What I'm seeing is stonewalling all round. Beyond the statements that have already been made, companies aren't willing to go any further to help clarify things. I've had a number of people come to me off the record but proof, in the way of documentation or hard numbers, isn't forthcoming. However, this is to be expected. Contacts inside the chip industry I've spoken to say that it might take NVIDIA months to get to the bottom of this problem and isolate the true cause of any failures.
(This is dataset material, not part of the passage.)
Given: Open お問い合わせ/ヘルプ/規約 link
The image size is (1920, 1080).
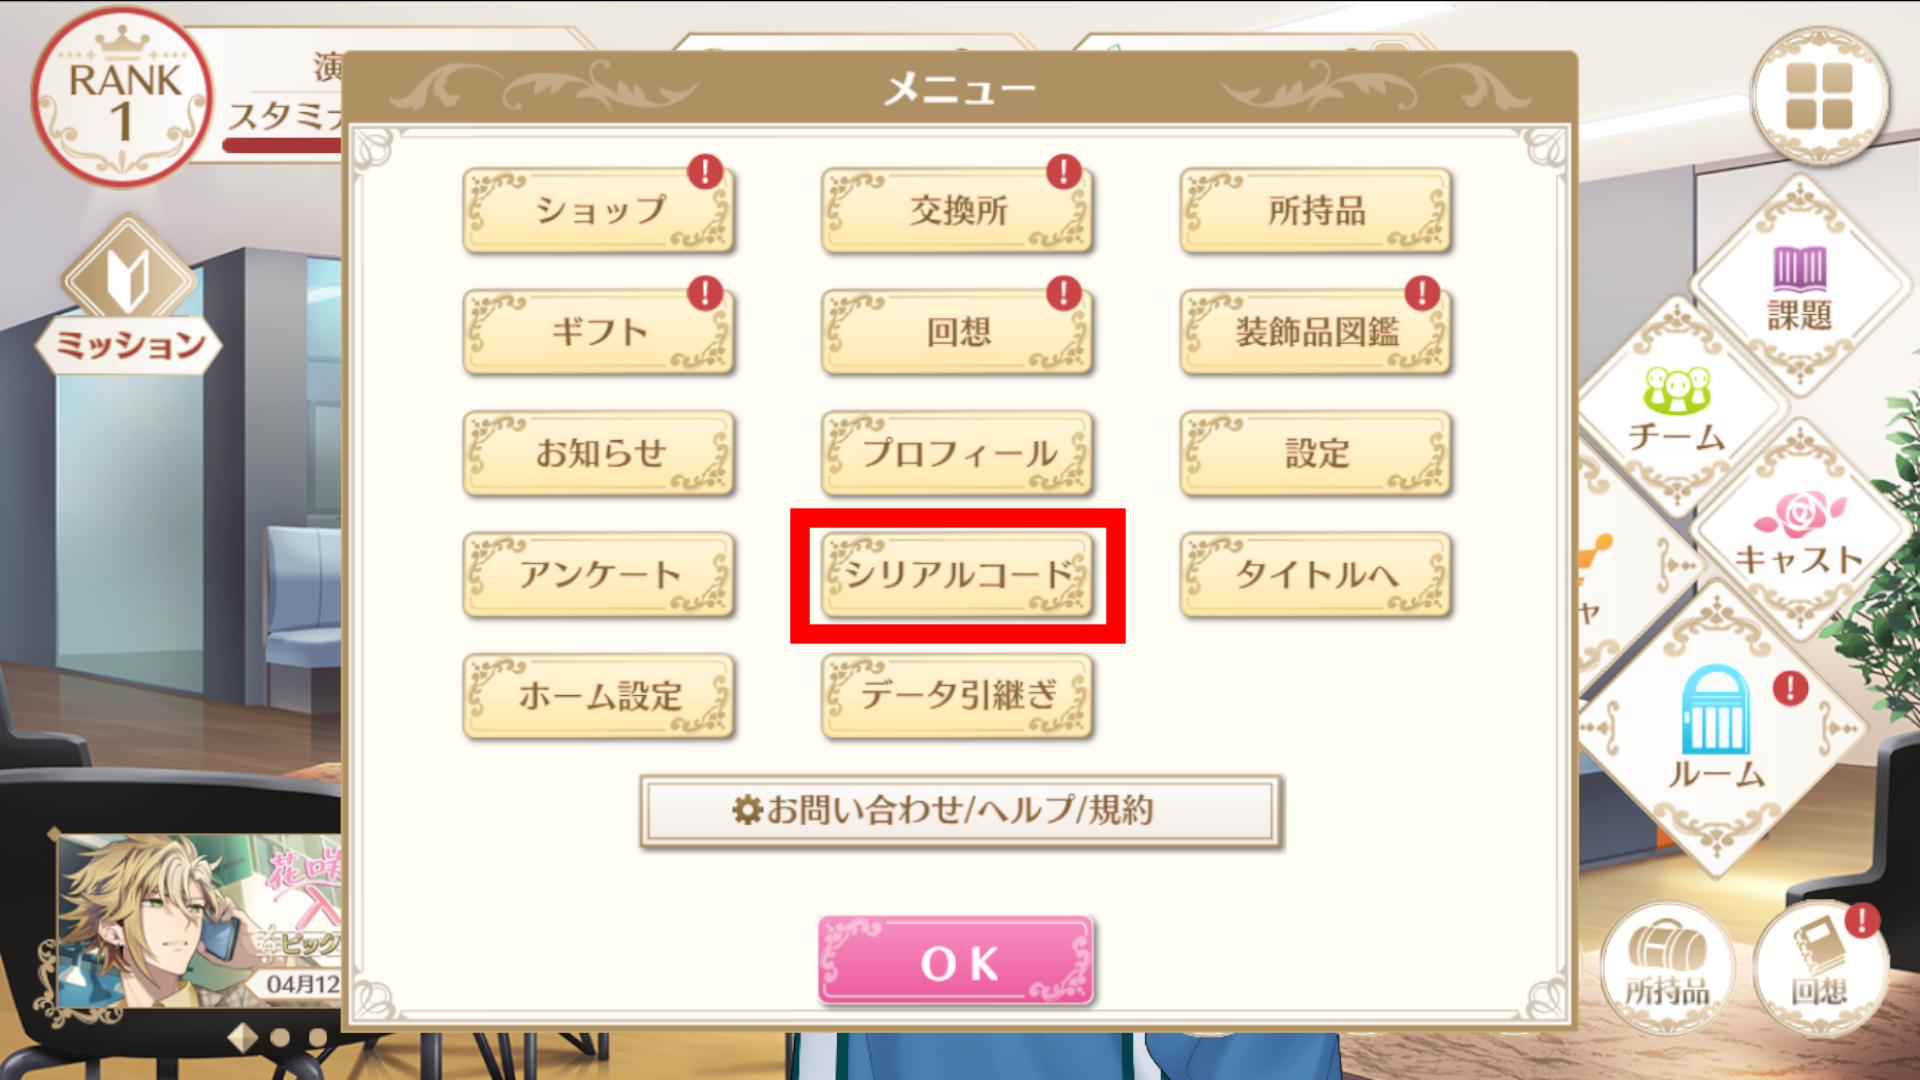Looking at the screenshot, I should click(x=961, y=812).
However, if you prowl around support forums and tech help sites (as I do), you can't help but notice a huge increase in what seems to be GPU-related issues (screwed-up display, jumbled-up display, lines and other artifacts on the screen, or no display at all). There's also more than a hint over on Apple's support forums that the MacBook Pro, which has a 8600M GT GPU, is also affected by this thermal issue.
I think that the biggest issue here is that there hasn't been a clear, concise statement from anyone as to which GPUs are affected, and that is making owners uncertain. Over the past few weeks I've had dozens of emails from people which go something like this:
I own an XYZ notebook which I think is fitted with a 123456 GPU. Is my system going to do a China Syndrome on me?
Truth is, I don't know. One thing is for sure, customers are getting tired of being kept in the dark and aren't too happy about being offered a software patch to fix what seems like a hardware issue, and to be honest, I can understand that. If I’d shelled out $1,000+ on a notebook and discovered that the GPU was potentially dodgy and it could go dead at any time, and all I was being offered was a BIOS patch, I think it’d get pretty emotional about it.
I feel that this story has a long way to go before it plays out to a conclusion.